The Tett Artist Residency provides an opportunity for creative incubation within a thriving and multifaceted community hub of artistic creation, learning and exchange. The Tett Artist Residency program aims to invigorate Tett Centre as a space where artists work and create, foster new community connections, and support the growth of local, emerging artists.
This annual program supports emerging Katarokwi/Kingston-based artists across disciplines with three-month residencies and unlimited studio access. Look out for the call for applicants for our 2027 Tett Artist Residency cohort in September 2026.
Meet the 2026 Tett Artists in Residence
Kellyann Marie and Brittany Dale - Winter
Kellyann Marie and Brittany Dale are bringing together two distinct practices to create work that reflects both of their research and lived experiences. A dialogue between our artistic histories and methods: Brittany’s work centres on Indigenous arts, including quilting and beadwork, to acknowledge colonial histories while honouring resilience; Kellyann’s practice explores Southern identity, matriarchal storytelling, and the experience of poverty through figurative quilting and found materials.
By celebrating the second hand (second hand in that there is a proverbial hand to hold in objects from having been held), Kellyann Marie works to connect queer life-art-home-godliness. The resulting work is paintings and textiles layered with personal narrative, meeting functional objects glorious in their usefulness—always centring the mark of the hand (to be thankful to have hands and that they would be so sweet as to leave a kiss on everything they might touch).
Brittany Dale explores stories of survival and joy while confronting the ongoing erasure of Two-Spirit, Trans, and Queer Indigenous peoples through interdisciplinary practice. Under the stage name Kopy Cat, they have become a recognized performer in Ontario’s burlesque and cabaret community, using movement and narrative to challenge colonial norms and celebrate queer seduction.
Jarena Lee - Spring
Jarena Marie Lee (She/They) is a Black Queer American interdisciplinary artist based in Katarokwi Kingston, Ontario. With a background in Fine arts and Theatre Performance, Lee’s works onstage, on screen and on canvas are calls to the intersections and beauties of the Black Queer American and Canadian experience. Through mixed media portraiture and performance, Lee centres the Black feminine, and the politics of unapologetic being, as an act of resistance.
Lee is co-creator of the Best Budz Collective with writer, Sarra Mirghani. Their collective explores the possibilities of imagining futures of the Black Queer Diaspora through performance, film and visual arts. Best Budz work highlights the complexities that exist within identity and abstract them into the realms of satire and the absurd.

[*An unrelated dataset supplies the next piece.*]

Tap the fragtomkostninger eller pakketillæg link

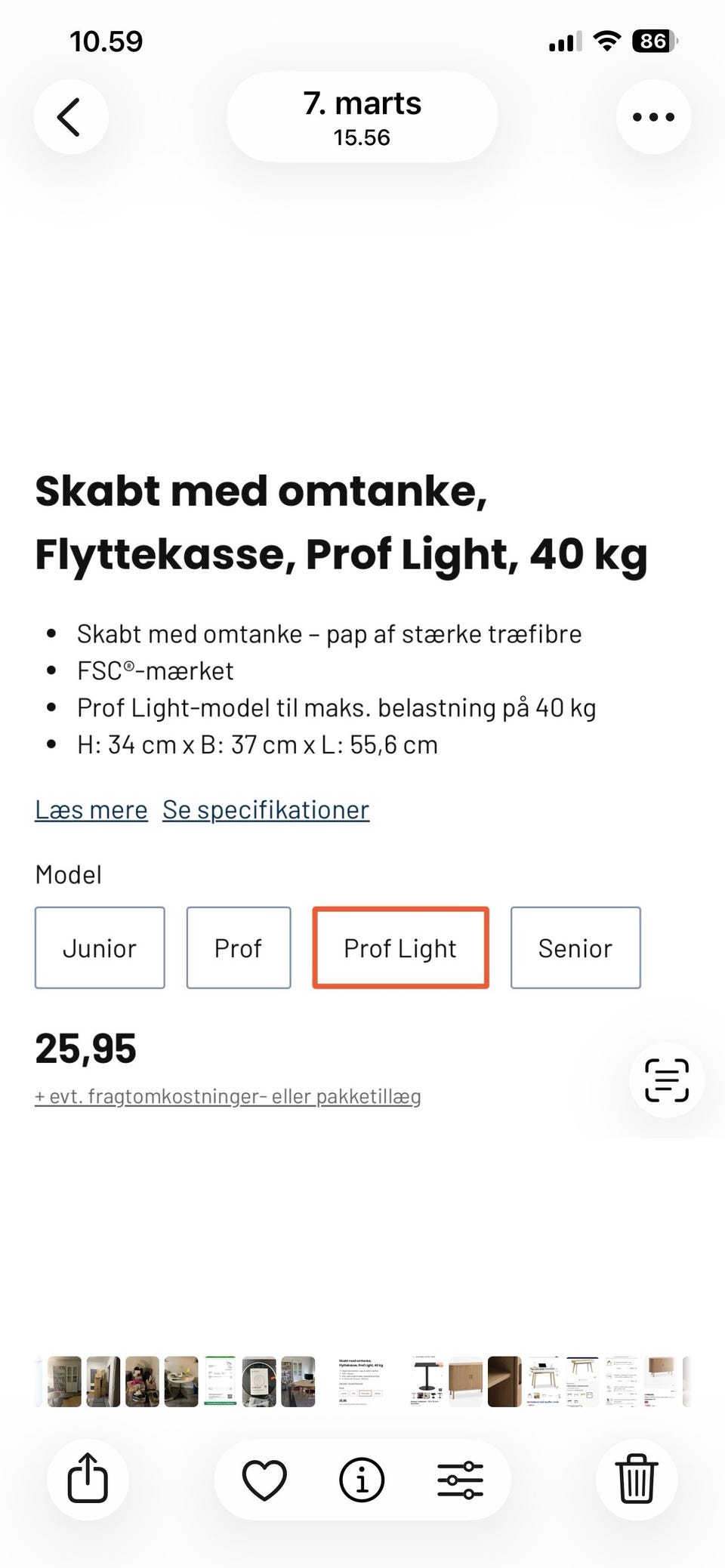(x=228, y=1096)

Lee is not only multidisciplinary with media but also through collaboration. Their work highlights themes of identity, community, connection and discovering ancestral histories as pathways of envisioning liberated futures.
Lee Jones - Summer
Lee Jones is a digital media and fibre artist who creates interactive textiles. E-textiles (or electronic textiles) might sound like science-fiction, but are actually a fun and easy way to learn all about electricity and physical computing. In her practice she works with craft communities and develops DIY toolkits so individuals can design and create interactive soft technologies to suit their own needs. She also loves running community e-textile workshops at art galleries and makerspaces, and creating interactive participatory artworks.

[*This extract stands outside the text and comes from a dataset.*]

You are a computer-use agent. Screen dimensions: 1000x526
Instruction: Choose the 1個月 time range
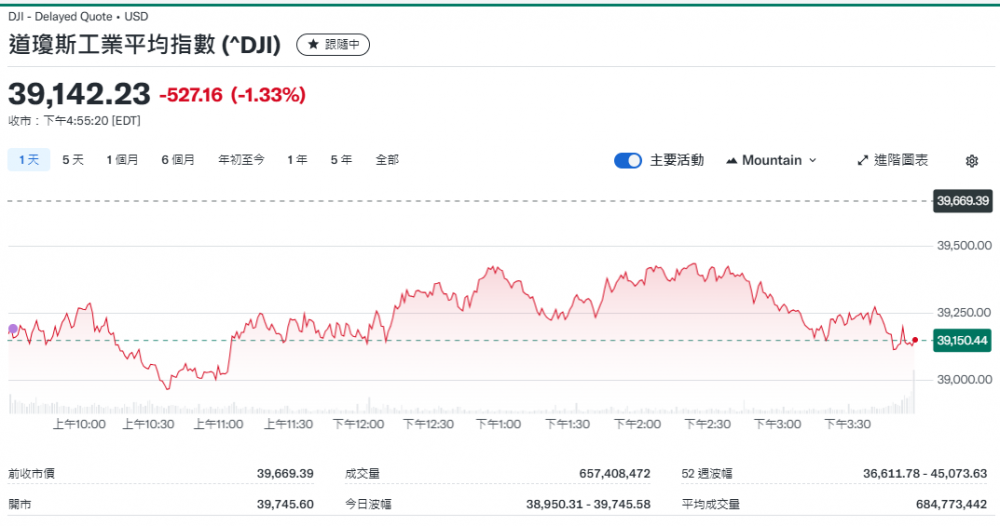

More on her website: LeeJones.ca
Shanique Peart - Fall
Shanique Peart is a first-generation, Afro-Canadian, multidisciplinary artist, educator, and arts administrator based in Kingston, Ontario. With a background in dance, photography, performance, and storytelling, her work explores the intersections of movement, identity, and environment.
Shanique’s exploratory essence led her to become a self-taught dancer. Since then, she has explored and become versed in Hip-Hop, Freestyle, Dancehall, Afro Fusion, Modern, and Urban Contemporary styles.
Rooted in collaboration and inspired by community, Shanique blends artistic disciplines to craft stories that reflect shared experiences and collective memory. Through vibrant compositions, she seeks to foster connection and evoke emotion.
Beyond performance, she is actively involved in creative projects across theatre, education, and arts administration, continuing to build spaces where art, culture, and community meet.